Com uma biblioteca itinerante formada por obras de autores tocantinenses, o projeto inclui saraus literários, recitais poéticos, encontros de escritores, sorteios e doações de livros para bibliotecas públicas e centros culturais. Nesta fase, o circuito passará por 20 municípios do Tocantins e 10 da Região Norte, fortalecendo o incentivo à leitura e à escrita. Até o momento, as ações já contemplaram 13 municípios tocantinenses.
Com saraus de cerca de uma hora, voltados principalmente a jovens e adultos, o Tocantins Poético e Lendário busca estimular a leitura, valorizar a literatura amazônica e difundir a identidade cultural regional.

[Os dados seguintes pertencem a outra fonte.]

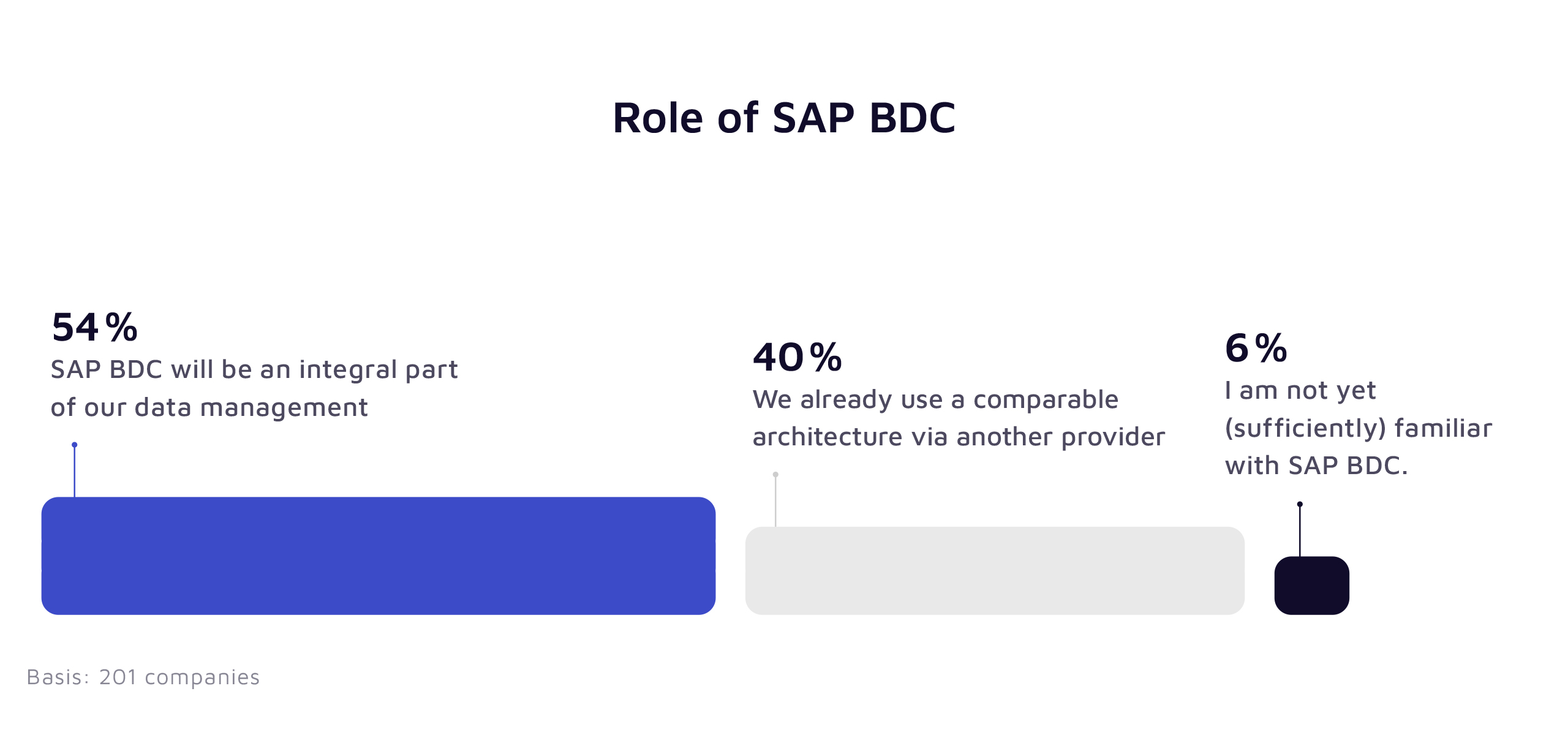Click the dark navy 6% bar

(1311, 585)

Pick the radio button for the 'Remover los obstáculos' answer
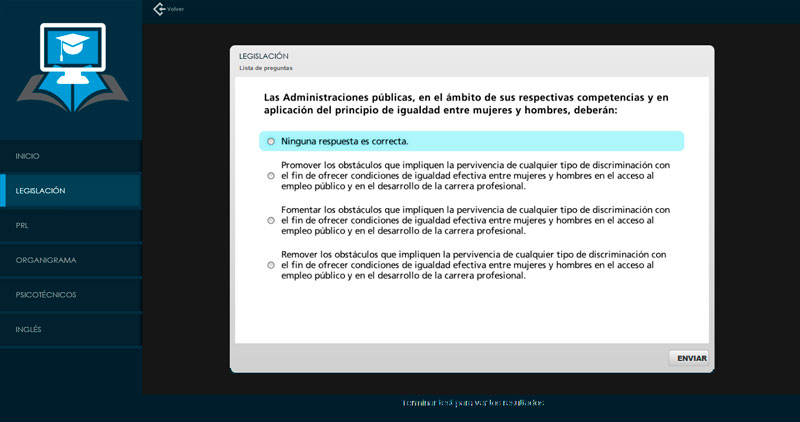coord(271,265)
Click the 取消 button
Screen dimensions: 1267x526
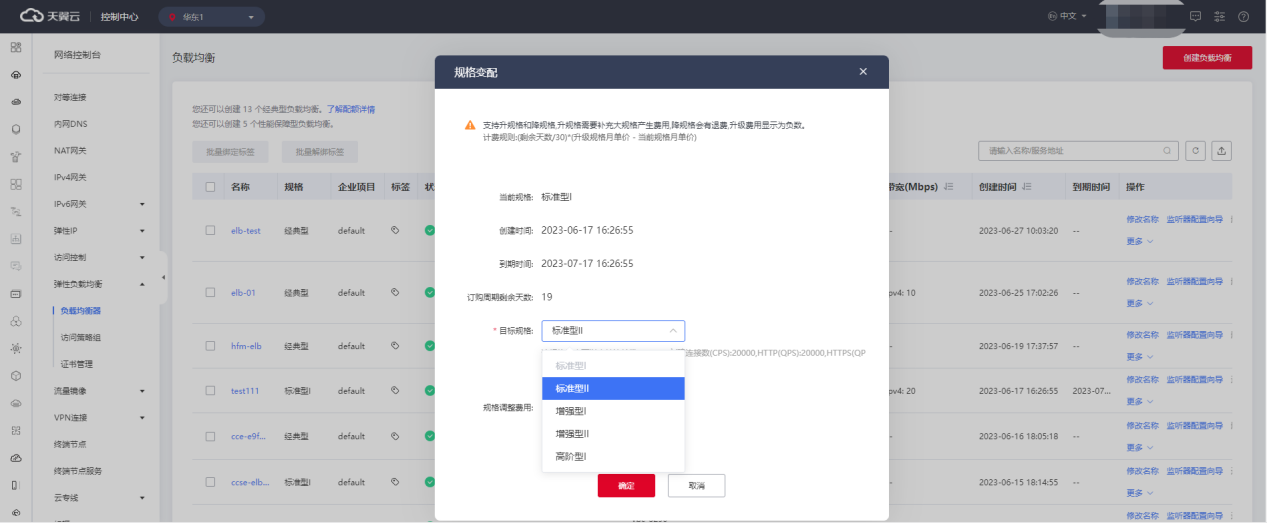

A nova edição foi contemplada pelo Edital Programa Rouanet Norte e conta com o patrocínio do Banco da Amazônia (BASA), Banco do Brasil, Caixa Econômica Federal e Correios.
Os resultados da pesquisa e as reflexões do escritor Tião Pinheiro reforçam a necessidade de ampliar o acesso ao livro e investir em políticas culturais contínuas, especialmente em Palmas, onde o potencial educacional pode se transformar em um motor de formação de leitores e fortalecimento da identidade cultural tocantinense.